We have a certain use case that require updates on filtering (clustering) 
columns.Our motivation for using MV was avoiding updates (delete + create) on 
primaryKey columns  because we suppose that cassandra developers can manage 
this unpreferred operation better then us. I'm really confused now.
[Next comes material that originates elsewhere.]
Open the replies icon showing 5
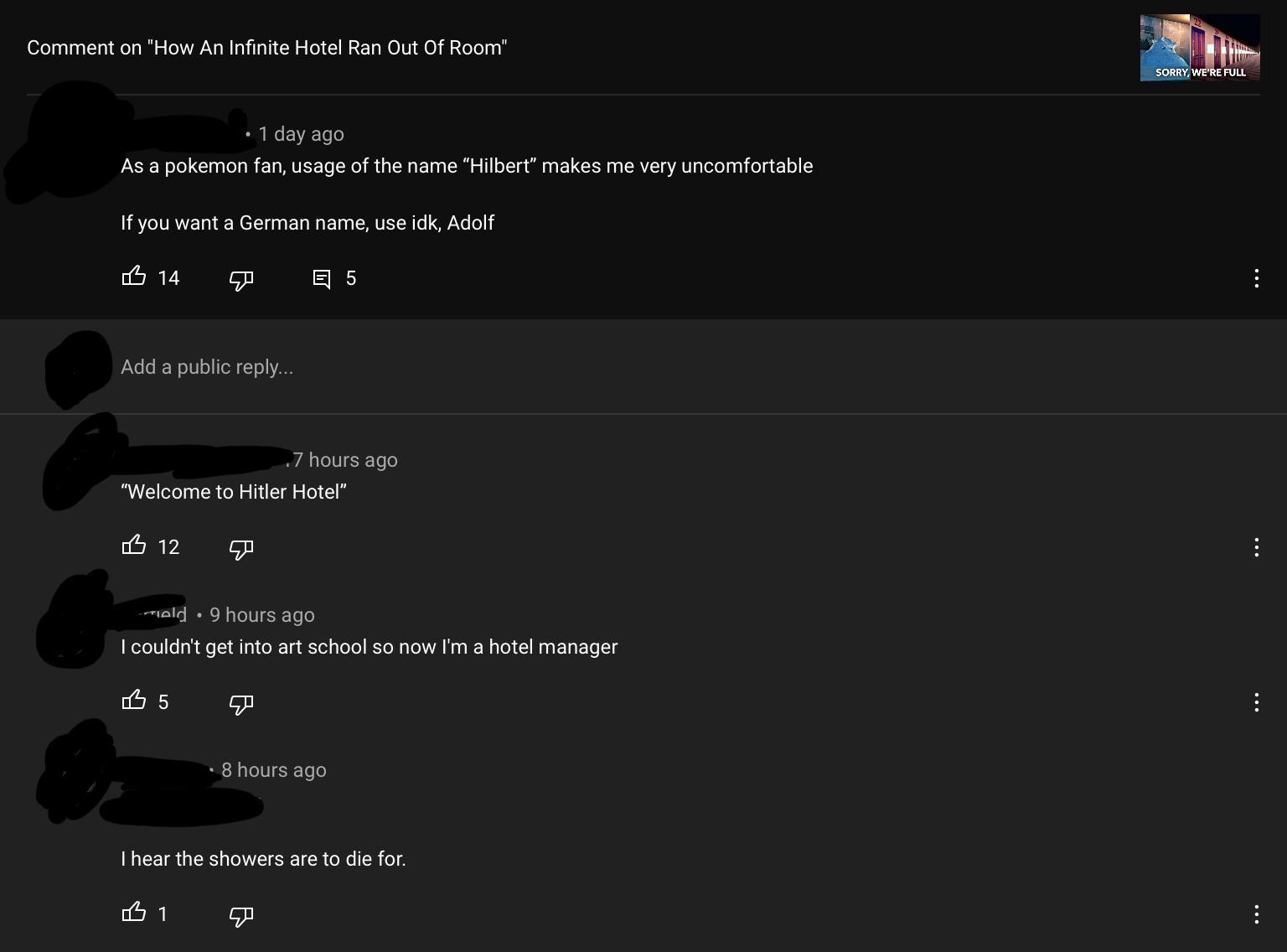Viewport: 1287px width, 952px height. (322, 278)
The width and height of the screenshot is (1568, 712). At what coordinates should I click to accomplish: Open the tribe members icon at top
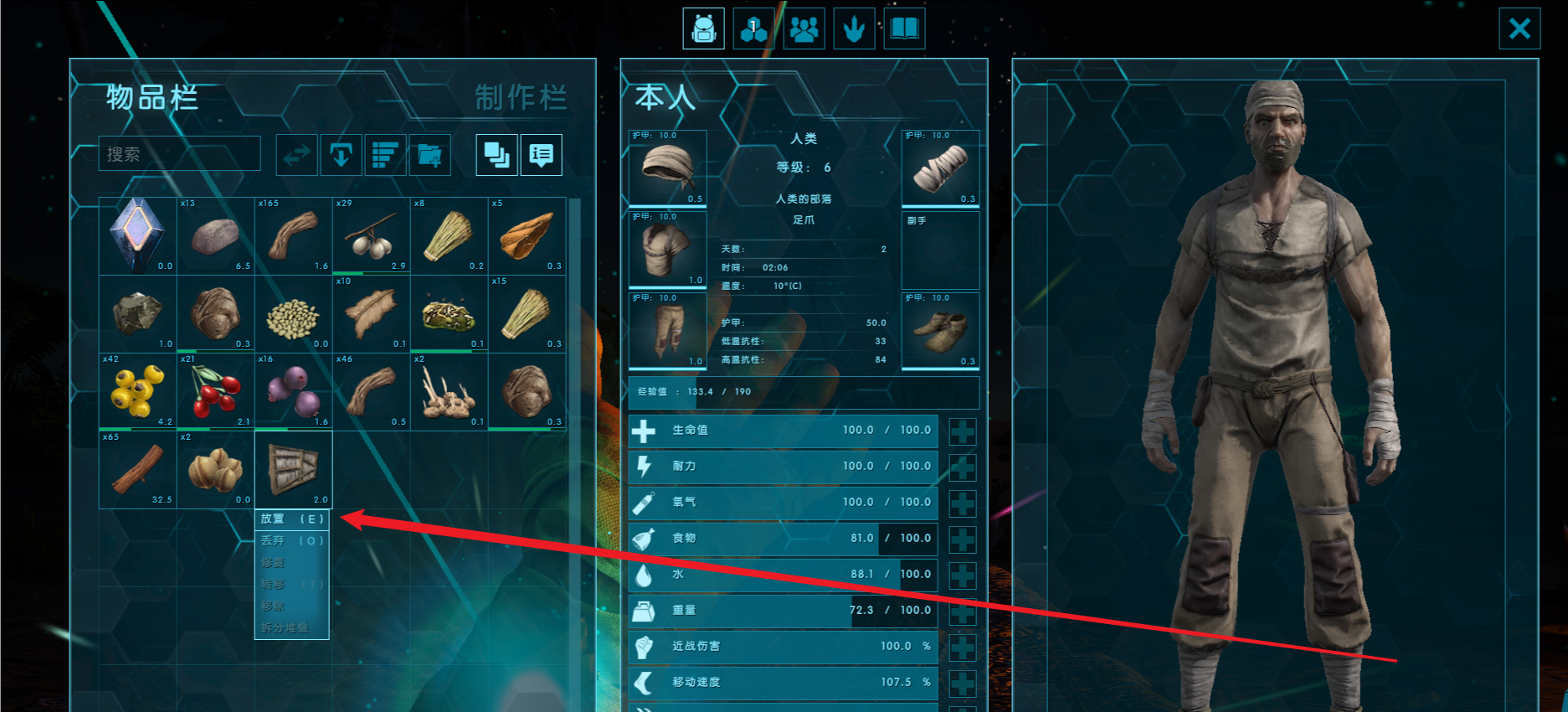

On Wednesday, July 24, 2019, 11:30:15 PM GMT+3, Jon Haddad 
<j...@jonhaddad.com<mailto:j...@jonhaddad.com>> wrote:


I really, really advise against using MVs.  I've had to help a number of teams 
move off them.  Not sure what list of bugs you read, but if the list didn't 
include "will destabilize your cluster to the point of constant downtime" then 
the list was incomplete.

Jon

On Wed, Jul 24, 2019 at 6:32 AM mehmet bursali <bursal...@yahoo.com.invalid> 
wrote:
+ additional info: our production environment is a multiDC cluster that consist 
of 6 nodes in 2 DataCenters




On Wednesday, July 24, 2019, 3:35:11 PM GMT+3, mehmet bursali 
<bursal...@yahoo.com.INVALID> wrote:


Hi Cassandra folks,
I'm planning to use Materialized View (MV) on production for some specific 
cases.  I've read a lot of blogs, technical documents about the risks of using 
it  and everything seems ok for our use case.
My question is about consistency(also durability) evaluation of MV usage with 
an additional primary key column.  İn one of our case, we select an UDT column 
of base table as addtional primary key column on MV. (UDT possible values are 
non nullable and restricted with domain.) . After inserting a record in base 
table, this additonal column (MVs primary key column)
value also will be updated  for 1 or 2 time. So in our case,  for each update 
operation that will be occured on base table there are going to be delete and 
create operations inside MV.
Does it matter  from consistency(also durability) perspective that using 
additional primary key column whether as partition column or  clustering column?